ACTIVITY: Where a line of the data below has the string "computer", copy that line.

*** Opening of EXERCISE DATA ***

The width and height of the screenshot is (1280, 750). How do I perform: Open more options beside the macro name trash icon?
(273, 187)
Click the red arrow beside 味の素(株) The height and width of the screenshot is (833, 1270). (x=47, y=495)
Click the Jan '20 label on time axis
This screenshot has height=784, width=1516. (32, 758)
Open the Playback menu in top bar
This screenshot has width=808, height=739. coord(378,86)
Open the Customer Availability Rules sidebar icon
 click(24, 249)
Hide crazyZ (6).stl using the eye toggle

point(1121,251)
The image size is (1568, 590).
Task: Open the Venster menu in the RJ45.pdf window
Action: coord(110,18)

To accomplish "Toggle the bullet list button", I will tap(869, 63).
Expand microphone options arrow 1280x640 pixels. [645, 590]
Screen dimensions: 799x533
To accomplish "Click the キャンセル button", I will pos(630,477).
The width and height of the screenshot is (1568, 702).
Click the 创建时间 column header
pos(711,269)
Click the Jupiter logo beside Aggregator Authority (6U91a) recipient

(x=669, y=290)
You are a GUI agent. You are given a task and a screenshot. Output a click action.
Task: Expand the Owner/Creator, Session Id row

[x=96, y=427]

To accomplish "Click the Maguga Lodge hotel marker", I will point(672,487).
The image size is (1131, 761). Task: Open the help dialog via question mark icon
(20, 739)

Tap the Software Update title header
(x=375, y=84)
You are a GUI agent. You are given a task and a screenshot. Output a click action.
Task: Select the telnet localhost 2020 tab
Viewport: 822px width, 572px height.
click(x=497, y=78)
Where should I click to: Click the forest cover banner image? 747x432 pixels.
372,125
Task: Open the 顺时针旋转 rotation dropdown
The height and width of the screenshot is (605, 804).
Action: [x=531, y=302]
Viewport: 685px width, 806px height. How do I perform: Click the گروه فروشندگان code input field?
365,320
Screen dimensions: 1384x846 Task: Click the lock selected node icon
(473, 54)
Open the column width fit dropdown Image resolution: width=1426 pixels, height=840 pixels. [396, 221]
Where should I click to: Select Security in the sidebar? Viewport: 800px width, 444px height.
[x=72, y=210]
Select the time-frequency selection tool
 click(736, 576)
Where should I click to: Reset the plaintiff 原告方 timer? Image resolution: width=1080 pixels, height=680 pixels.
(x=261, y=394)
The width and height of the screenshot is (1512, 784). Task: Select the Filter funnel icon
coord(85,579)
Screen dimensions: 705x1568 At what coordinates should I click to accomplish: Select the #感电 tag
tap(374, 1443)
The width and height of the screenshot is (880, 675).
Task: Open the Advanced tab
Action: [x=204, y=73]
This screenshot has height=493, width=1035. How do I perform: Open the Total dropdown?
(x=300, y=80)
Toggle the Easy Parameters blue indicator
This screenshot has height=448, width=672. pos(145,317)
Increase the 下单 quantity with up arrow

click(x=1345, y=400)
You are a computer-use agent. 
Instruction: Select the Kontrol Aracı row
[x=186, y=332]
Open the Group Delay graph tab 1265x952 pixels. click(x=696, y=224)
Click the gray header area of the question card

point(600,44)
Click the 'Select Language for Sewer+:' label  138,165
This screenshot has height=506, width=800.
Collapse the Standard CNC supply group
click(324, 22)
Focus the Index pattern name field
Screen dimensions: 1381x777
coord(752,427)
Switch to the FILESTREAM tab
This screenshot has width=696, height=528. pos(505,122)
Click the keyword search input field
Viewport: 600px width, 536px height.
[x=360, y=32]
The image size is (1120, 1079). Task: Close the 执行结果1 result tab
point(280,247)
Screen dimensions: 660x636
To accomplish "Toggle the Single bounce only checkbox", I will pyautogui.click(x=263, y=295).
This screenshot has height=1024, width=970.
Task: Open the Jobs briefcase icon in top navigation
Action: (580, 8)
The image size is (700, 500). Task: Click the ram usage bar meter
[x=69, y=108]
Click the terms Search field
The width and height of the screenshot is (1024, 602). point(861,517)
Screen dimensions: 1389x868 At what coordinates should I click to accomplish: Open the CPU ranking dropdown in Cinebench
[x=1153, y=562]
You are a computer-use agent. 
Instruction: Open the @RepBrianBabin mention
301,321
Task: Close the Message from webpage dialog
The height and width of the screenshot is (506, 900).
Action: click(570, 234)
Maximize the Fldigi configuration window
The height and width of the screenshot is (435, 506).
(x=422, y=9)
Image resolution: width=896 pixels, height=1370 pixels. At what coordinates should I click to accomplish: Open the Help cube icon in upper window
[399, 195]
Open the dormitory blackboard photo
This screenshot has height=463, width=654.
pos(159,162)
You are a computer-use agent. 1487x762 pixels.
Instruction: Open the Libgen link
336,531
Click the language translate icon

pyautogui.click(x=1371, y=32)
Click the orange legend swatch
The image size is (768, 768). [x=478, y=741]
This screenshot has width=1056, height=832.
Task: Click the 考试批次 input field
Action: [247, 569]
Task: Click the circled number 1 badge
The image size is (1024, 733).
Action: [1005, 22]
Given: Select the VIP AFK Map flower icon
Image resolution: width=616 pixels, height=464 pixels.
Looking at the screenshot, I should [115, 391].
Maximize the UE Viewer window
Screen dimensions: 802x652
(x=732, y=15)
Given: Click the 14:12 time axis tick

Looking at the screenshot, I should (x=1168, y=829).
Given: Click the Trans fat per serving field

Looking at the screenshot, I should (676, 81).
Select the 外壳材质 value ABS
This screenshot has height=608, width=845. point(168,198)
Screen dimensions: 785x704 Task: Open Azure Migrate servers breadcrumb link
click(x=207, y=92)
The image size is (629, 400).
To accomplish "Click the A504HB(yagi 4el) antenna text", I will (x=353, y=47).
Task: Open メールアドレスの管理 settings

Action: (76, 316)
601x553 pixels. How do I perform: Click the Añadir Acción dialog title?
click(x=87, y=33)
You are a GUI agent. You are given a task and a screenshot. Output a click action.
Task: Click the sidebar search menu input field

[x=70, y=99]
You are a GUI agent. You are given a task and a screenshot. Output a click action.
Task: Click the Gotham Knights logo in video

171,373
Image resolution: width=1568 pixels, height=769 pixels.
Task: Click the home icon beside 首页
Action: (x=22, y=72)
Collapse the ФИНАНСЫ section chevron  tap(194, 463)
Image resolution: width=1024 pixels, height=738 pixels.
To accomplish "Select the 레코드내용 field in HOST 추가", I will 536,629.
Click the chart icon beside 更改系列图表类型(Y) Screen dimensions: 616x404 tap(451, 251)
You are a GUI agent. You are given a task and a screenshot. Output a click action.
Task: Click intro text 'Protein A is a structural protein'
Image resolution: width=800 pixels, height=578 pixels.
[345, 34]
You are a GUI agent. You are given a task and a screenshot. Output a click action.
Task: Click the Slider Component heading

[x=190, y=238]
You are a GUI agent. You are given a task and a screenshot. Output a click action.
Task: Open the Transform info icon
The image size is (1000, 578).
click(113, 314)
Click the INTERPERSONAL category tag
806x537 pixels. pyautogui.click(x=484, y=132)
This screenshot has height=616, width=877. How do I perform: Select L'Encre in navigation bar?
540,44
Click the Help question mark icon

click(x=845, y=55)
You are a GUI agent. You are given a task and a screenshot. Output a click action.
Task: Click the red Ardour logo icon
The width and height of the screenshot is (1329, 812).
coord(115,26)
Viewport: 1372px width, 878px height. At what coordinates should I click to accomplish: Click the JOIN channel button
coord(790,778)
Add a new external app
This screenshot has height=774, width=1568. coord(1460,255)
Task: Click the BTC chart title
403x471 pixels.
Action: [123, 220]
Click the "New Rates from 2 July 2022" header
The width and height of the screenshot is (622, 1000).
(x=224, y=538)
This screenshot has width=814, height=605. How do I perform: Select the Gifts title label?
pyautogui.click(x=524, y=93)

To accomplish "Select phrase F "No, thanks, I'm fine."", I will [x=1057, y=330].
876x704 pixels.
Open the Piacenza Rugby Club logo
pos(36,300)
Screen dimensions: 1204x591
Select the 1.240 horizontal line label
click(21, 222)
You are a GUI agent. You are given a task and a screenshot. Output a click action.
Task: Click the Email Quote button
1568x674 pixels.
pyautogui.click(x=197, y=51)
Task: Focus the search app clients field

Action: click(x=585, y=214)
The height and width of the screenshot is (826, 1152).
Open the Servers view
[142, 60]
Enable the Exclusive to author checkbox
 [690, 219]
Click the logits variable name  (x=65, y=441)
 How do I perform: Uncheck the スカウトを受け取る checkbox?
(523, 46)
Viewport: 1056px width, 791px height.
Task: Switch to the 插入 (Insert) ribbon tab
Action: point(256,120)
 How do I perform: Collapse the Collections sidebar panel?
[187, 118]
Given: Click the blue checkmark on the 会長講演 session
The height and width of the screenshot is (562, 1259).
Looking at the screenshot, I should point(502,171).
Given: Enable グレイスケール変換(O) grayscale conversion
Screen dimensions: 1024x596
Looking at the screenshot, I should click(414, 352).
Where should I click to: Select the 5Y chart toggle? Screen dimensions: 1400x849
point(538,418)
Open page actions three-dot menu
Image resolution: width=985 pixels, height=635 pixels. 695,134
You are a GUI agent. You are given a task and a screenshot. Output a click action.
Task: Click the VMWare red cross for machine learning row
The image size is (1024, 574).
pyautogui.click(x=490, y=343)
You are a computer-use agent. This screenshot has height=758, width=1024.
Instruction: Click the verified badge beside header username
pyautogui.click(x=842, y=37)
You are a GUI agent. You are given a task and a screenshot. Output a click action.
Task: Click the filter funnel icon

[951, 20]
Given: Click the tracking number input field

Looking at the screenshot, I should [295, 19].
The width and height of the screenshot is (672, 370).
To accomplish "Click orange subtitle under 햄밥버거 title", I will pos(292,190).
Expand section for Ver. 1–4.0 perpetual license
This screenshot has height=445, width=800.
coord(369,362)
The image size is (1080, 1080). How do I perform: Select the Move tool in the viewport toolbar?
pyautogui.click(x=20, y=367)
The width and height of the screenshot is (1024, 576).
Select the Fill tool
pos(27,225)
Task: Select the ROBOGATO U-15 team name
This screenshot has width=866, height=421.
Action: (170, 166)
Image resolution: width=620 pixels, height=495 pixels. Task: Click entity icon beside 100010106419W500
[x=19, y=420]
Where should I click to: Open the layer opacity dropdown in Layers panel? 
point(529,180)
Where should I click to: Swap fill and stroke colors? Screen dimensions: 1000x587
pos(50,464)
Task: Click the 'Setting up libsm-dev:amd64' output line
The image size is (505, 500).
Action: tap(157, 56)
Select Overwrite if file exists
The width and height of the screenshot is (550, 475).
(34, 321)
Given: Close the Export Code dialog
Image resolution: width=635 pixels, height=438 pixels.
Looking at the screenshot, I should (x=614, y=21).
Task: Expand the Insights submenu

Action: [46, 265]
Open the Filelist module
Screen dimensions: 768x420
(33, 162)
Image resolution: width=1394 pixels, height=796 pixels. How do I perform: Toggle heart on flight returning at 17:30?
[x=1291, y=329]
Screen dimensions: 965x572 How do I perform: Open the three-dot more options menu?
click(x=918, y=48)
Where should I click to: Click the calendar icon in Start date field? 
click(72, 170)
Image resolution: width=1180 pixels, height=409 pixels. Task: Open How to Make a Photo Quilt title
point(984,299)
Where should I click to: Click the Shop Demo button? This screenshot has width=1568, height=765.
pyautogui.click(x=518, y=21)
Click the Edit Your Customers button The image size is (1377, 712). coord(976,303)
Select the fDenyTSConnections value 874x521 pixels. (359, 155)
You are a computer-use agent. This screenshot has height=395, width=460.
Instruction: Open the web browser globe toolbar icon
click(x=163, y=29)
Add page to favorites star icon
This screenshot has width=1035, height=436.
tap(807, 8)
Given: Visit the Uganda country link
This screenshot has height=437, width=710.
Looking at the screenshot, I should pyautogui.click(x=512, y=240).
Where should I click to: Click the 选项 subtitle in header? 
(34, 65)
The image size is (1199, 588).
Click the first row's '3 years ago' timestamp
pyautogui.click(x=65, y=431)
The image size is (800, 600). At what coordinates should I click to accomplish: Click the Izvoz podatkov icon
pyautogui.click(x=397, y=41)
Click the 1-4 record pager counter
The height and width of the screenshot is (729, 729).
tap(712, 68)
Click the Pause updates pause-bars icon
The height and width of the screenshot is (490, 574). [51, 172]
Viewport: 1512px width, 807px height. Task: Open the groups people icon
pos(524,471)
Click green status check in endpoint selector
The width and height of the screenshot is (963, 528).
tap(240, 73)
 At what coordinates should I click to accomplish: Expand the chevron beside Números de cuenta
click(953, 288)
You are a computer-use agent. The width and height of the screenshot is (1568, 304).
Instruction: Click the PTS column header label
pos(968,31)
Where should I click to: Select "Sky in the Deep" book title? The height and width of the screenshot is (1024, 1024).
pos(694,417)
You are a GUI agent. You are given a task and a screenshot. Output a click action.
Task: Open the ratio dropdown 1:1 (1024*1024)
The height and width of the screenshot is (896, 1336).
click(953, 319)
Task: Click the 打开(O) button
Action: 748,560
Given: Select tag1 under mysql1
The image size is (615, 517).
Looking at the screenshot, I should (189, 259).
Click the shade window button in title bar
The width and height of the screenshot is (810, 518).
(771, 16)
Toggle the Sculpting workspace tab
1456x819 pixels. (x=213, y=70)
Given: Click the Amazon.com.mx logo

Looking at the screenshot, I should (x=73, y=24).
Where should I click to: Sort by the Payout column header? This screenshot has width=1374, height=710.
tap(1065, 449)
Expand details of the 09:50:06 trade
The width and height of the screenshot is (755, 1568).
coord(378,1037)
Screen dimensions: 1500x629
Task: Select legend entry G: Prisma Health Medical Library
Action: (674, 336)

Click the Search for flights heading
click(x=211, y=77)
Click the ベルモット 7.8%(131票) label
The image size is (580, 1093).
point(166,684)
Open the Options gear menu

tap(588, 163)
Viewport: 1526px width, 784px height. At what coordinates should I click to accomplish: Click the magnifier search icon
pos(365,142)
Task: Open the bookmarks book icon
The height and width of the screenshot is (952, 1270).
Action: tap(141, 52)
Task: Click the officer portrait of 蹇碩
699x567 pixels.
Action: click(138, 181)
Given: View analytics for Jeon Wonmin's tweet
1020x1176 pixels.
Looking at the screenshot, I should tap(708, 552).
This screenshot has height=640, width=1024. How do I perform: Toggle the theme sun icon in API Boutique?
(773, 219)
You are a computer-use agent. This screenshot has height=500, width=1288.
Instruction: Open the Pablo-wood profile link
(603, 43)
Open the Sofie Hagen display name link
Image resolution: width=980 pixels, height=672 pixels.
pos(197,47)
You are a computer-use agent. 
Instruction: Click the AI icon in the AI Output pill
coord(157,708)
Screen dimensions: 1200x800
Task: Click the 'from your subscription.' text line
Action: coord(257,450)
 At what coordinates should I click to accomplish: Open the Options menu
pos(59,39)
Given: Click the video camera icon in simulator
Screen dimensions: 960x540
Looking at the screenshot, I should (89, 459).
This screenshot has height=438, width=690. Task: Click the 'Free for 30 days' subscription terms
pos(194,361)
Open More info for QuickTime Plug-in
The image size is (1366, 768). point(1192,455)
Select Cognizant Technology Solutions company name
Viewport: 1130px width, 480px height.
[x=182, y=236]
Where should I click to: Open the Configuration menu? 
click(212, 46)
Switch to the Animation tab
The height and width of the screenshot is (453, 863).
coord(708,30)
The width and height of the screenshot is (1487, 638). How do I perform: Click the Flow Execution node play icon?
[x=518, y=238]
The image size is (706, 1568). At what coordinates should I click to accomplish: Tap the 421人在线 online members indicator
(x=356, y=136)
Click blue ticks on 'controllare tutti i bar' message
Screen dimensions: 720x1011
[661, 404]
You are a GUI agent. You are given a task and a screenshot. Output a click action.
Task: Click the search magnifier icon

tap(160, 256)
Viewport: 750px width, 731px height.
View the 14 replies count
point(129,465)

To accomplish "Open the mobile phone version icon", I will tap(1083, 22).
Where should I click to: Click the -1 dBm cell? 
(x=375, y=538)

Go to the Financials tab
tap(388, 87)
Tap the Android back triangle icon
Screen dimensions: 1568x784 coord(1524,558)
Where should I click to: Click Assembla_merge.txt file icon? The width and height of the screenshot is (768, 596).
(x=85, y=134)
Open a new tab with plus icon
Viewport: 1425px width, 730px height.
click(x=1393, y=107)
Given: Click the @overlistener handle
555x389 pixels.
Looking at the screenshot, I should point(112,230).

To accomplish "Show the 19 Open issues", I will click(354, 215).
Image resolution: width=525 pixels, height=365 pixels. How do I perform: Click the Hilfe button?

*** Close of EXERCISE DATA ***

SOLVED EXERCISE:
You are a computer-use agent. 
You are a computer-use agent. 
You are a computer-use agent. 1487x762 pixels.
You are a computer-use agent. This screenshot has height=758, width=1024.
You are a computer-use agent. This screenshot has height=395, width=460.
You are a computer-use agent. The width and height of the screenshot is (1568, 304).
You are a computer-use agent. This screenshot has height=500, width=1288.
You are a computer-use agent. 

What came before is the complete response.